See also Kipling’s “The Holy War”
The poem
Daniel Hadas notes: that this poem does not represent Kipling’s own view. Rather, it’s meant to articulate a stepping-stone in the creation of the dystopian technocracy Kipling imagines in ‘As Easy as ABC’. This also sheds some light on the title; MacDonough is clearly imagined as some ideologue of the In-Between Times. As for the choice of name, I wonder if this could be a humorous reference to the American writer Glen MacDonough [D.H.]
Notes on the Text
[Verse 1] schoolmen: in this context usually taken to be the teachers of religion in medieval universities.

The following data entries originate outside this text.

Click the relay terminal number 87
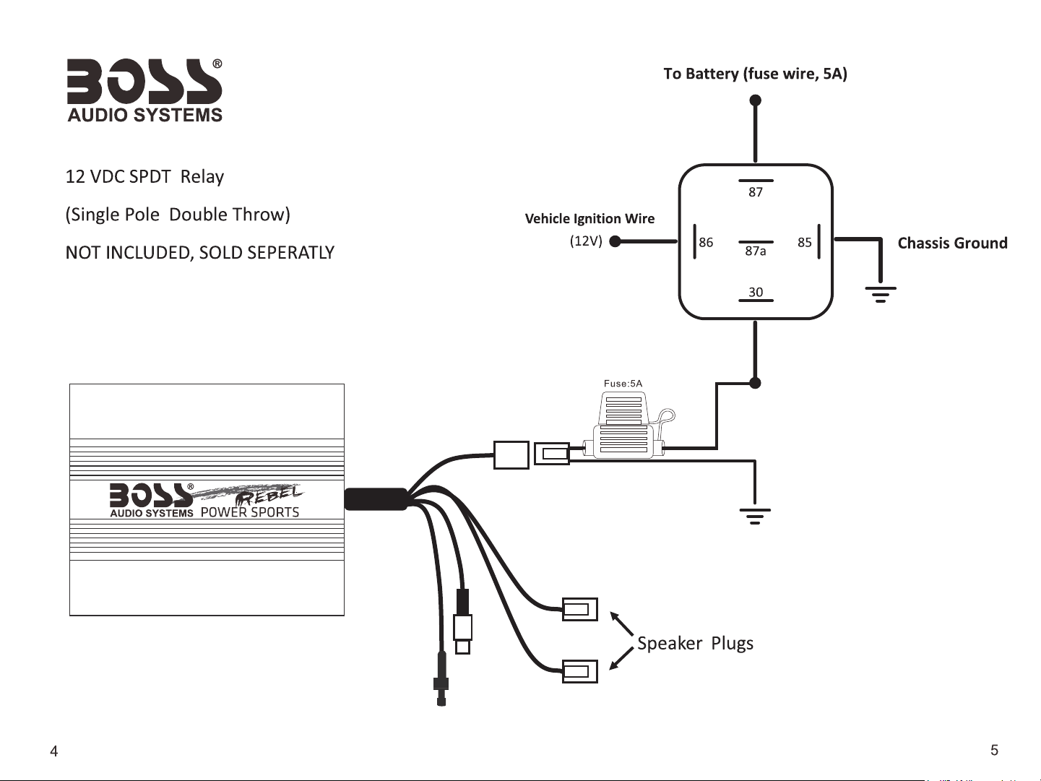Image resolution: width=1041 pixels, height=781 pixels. pos(756,192)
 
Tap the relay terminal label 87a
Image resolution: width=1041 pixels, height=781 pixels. pos(756,251)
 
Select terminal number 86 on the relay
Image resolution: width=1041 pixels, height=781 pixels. pos(706,242)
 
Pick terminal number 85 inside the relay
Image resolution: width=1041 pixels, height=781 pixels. pos(804,242)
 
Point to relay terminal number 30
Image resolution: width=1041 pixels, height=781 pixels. pos(756,292)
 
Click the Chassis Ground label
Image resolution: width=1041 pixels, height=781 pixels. pos(952,243)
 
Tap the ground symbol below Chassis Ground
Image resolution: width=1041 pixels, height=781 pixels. pos(881,294)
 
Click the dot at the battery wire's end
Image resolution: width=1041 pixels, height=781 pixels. pos(756,100)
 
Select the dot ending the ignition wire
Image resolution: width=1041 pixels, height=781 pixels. pos(615,241)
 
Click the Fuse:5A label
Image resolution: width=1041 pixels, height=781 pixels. pos(623,384)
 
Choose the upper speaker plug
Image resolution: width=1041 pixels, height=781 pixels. pos(579,609)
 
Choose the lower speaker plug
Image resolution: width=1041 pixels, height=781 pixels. pos(579,671)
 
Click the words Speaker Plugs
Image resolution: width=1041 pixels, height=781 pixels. pos(695,644)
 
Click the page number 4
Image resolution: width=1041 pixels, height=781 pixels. pos(54,751)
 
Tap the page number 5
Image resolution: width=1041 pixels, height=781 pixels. pos(995,750)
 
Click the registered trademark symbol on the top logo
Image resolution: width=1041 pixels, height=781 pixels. pos(217,64)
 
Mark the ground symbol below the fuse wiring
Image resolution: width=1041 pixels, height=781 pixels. pos(755,516)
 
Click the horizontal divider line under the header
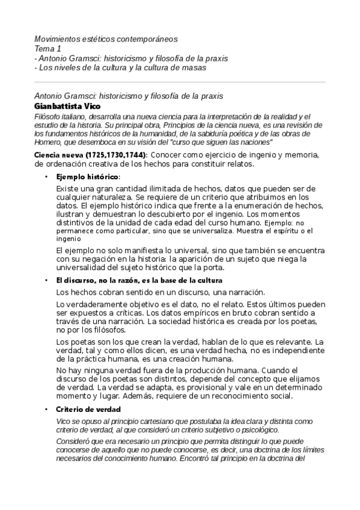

loose and bind In Heaven as well as on Earth: See Matthew 16.19
whatsoever thou shalt bind on earth shall be bound in heaven: and whatsoever thou shalt loose on earth shall be loosed in heaven.
This is a key text in late medieval debates on the relative powers of Church and State, debates that were carried out precisely by “schoolmen” such as Marsilius of Padua. [D.H.]
Holy State … Holy War: refers to the various wars, both civil and international, over the years between people of different religions or churches and sects within them.
[Verse 3] Saying – after – me: an echo of “The Order for Morning Prayer” and “… Evening Prayer” in the Church of England, where the Priest leads the congregation in the General Confession.
[Verse 4]
Terror gave it birth: This echoes the famous Latin formula “primus in orbe deos fecit timor” (“fear first created gods on earth”), which is found in Petronius, poem 28, and Statius, Thebaid 3.611. Switching god and people here matches one of the themes of the poem, which is that both, if perceived as sacred or transcendent, are equally dangerous. [D.H.]